Some people may be curious whether we choose Excel or SQL in our projects, and what the differences between them are in terms of both definition and practical application. However, the mutual similarity is that they are used for Data Organisation.
“Data Organisation” refers to the method of classifying data sets to make them more useful
The purpose of this blog is to compare Excel and SQL as well as to demonstrate real-world examples in insurance industry. I hope this blog will make readers better understand these tools and be able to implement in their projects effectively.
Spreadsheet and traditional relational database : the Crash Concept
I believe that almost most people used to spreadsheet application like Excel or Google Sheet.
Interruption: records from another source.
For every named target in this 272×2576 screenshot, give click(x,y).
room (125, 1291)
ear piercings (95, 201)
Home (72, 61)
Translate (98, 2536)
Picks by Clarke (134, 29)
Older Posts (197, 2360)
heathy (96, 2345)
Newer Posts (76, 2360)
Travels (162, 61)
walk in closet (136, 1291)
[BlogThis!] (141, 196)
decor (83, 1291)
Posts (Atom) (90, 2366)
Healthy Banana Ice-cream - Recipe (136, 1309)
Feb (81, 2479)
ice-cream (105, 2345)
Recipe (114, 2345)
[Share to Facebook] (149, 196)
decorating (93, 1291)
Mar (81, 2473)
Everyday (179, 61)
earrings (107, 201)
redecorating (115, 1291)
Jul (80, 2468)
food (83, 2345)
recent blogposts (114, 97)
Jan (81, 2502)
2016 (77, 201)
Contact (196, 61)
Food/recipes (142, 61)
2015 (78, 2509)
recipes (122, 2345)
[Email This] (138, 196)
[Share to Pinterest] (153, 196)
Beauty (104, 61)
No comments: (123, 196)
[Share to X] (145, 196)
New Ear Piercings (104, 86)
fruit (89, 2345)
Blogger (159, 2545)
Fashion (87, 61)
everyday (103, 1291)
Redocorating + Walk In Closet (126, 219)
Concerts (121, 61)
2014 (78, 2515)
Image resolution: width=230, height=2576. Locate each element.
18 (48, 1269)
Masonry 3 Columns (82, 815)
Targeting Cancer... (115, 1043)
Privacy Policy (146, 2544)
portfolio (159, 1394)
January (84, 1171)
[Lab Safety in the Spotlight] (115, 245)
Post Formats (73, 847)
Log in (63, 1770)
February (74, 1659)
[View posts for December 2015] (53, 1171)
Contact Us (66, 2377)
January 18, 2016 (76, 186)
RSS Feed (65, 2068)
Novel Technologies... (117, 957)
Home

The main feature is to represent data in the form of spreadsheet, which composes of rows and columns, and to demonstrate these data sets as graph or histogram.
Looking into SQL, it is query, which is commonly used to interact with
Traditional Relational Database , which can be seen as many excel spreadsheets, which have related relationship, grouped together as one database so that the redundancy of the data can be reduced.
Nevertheless, before writing SQL language in order to create, read, update or delete data from the database (aka CRUD) , we have to define the relationship. we can explain the structure of the database in
Entity Relationship Diagram or ERD . This diagram is standard and widely used.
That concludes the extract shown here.